Methods to Compute PDF of Functions of A Single RV

Methods to Compute PDF of Functions of A Single RV#

The probability density function (PDF) and cumulative distribution function (CDF) of a transformed random variable can be derived from the PDF or CDF of the original random variable.

In general, if \( \mathbf{y} = g(\mathbf{x}) \), the objective is to determine the PDF of \( \mathbf{y} \) given the function \( g(\cdot) \) and the PDF of \( \mathbf{x} \), or similarly, to determine the CDF of \( \mathbf{y} \) from \( g(\cdot) \) and the CDF of \( \mathbf{x} \).

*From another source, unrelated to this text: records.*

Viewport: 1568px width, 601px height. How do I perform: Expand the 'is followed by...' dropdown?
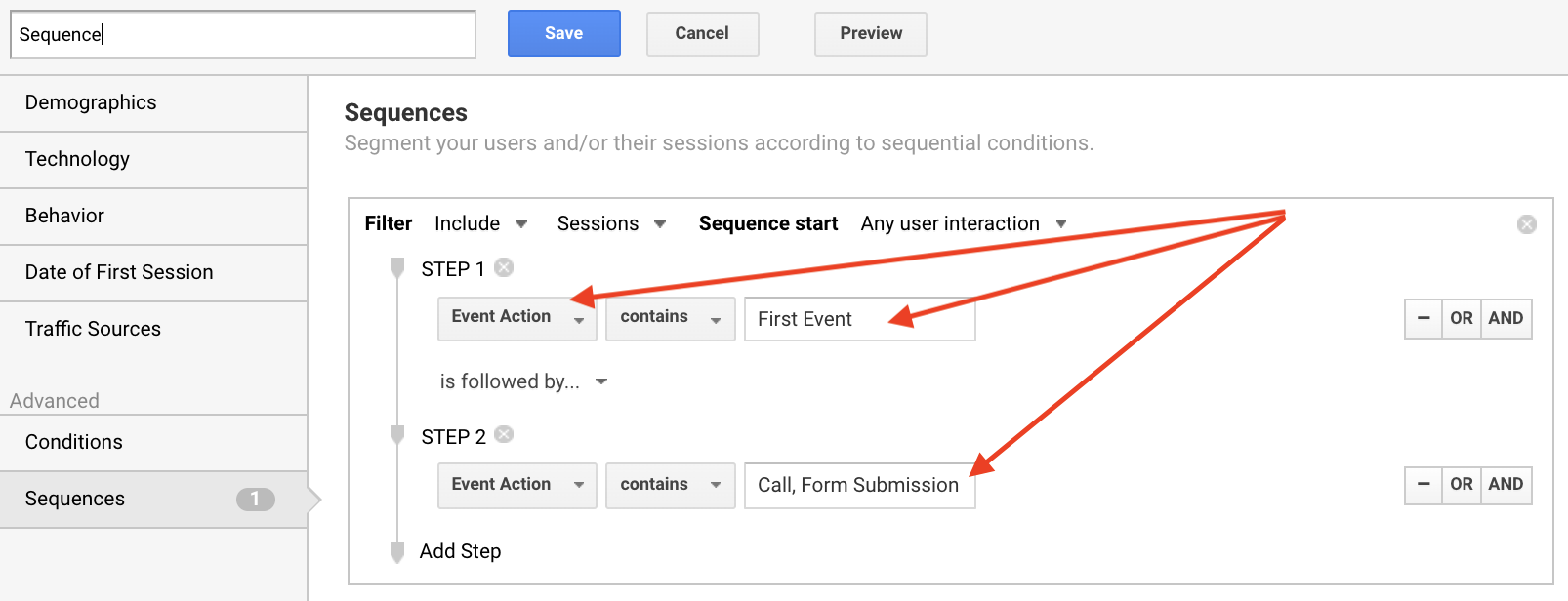524,381
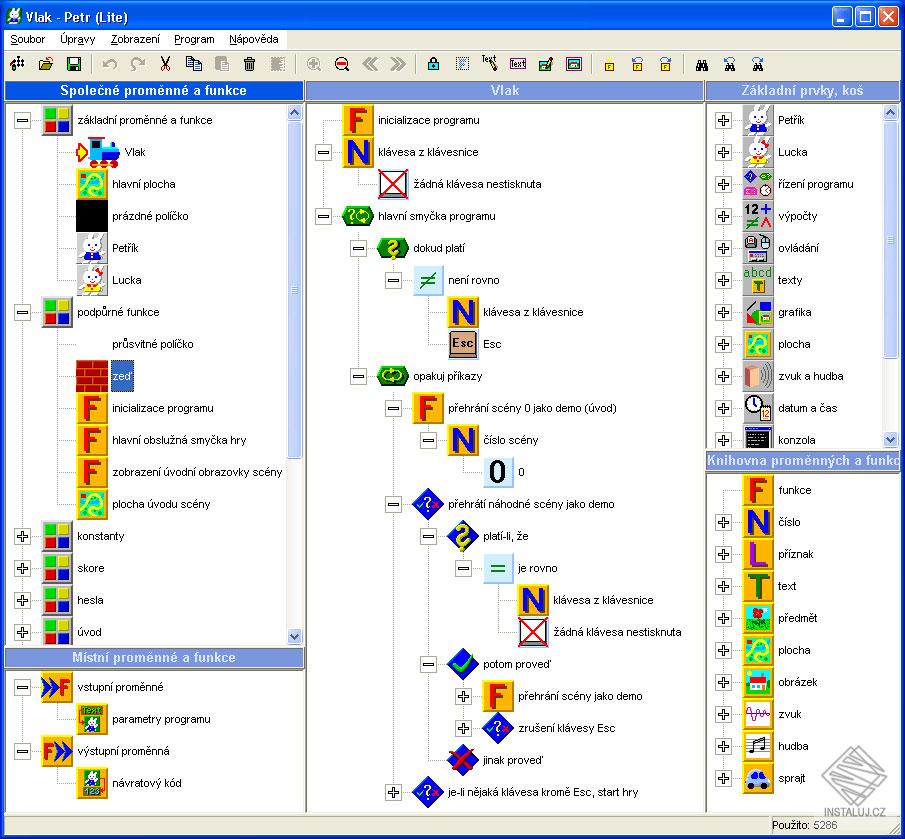This screenshot has width=905, height=839.
Task: Click the Save icon in the toolbar
Action: [73, 64]

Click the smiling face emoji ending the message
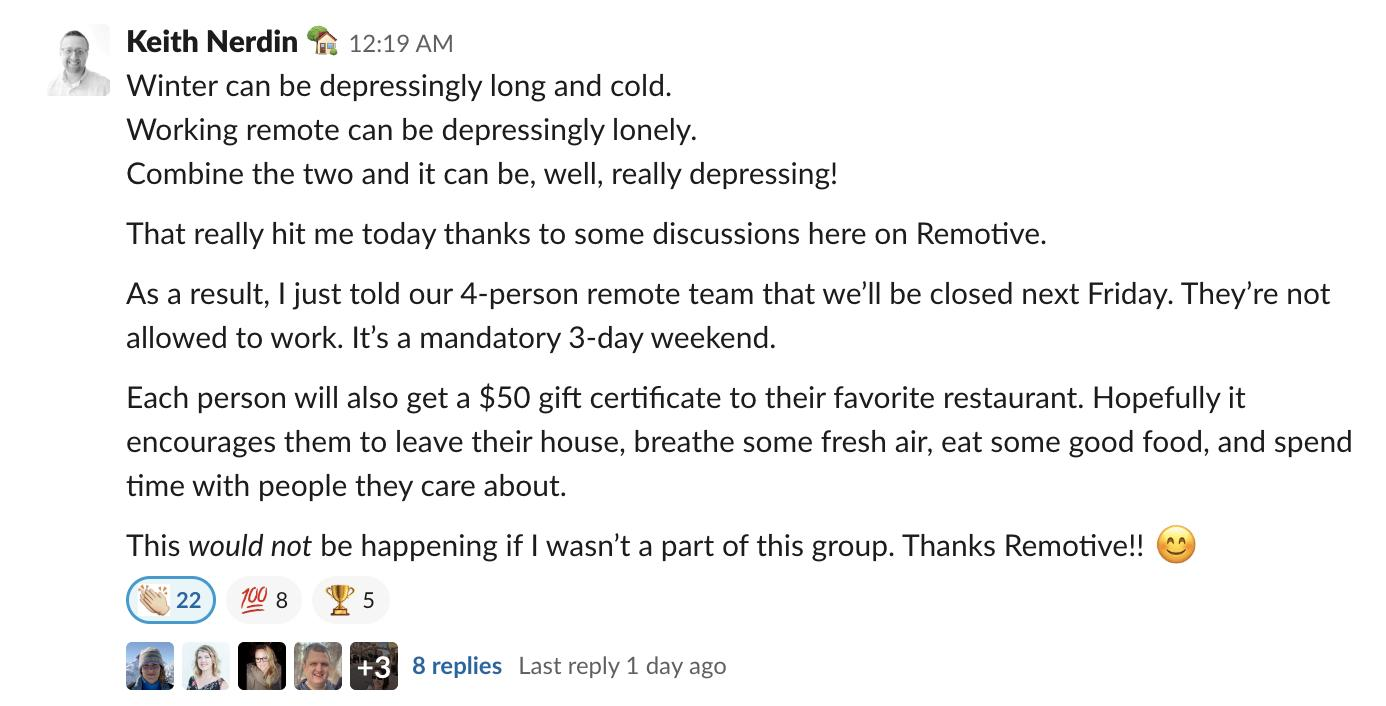click(x=1176, y=546)
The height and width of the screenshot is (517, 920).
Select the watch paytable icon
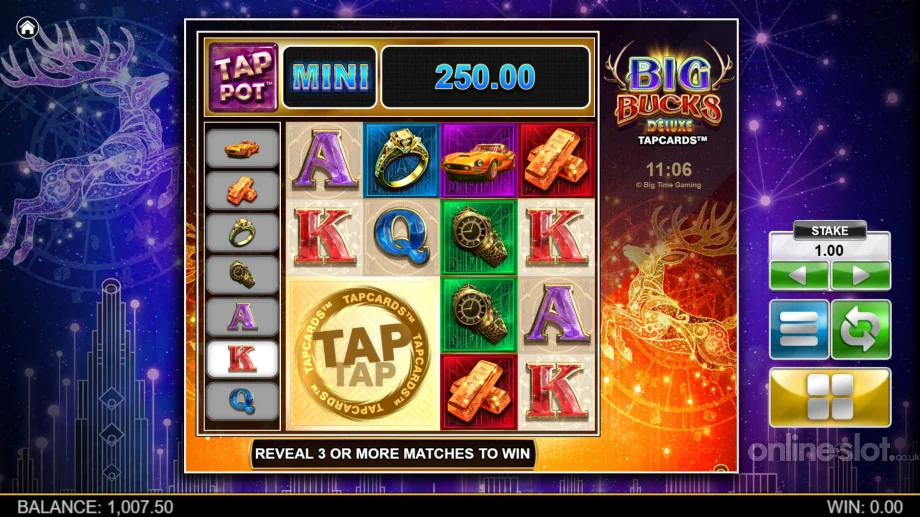(242, 275)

For example, for each outcome \( \zeta \) of an experiment, \( \mathbf{x}(\zeta) \) and \( \mathbf{y}(\zeta) \) are real numbers. If \( \mathbf{x} \) is a random variable, then \( \mathbf{y} = g(\mathbf{x}) \) is also a random variable.

Here, \( S_{\zeta} \) represents the domain of \( \mathbf{x} \) corresponding to experimental outcomes \( \zeta \), \( S_{\mathbf{x}} \) is the range of \( \mathbf{x} \), and \( S_{\mathbf{y}} \) is the range of \( \mathbf{y} \), where \( \mathbf{y}(\zeta) = g(\mathbf{x}(\zeta)) \).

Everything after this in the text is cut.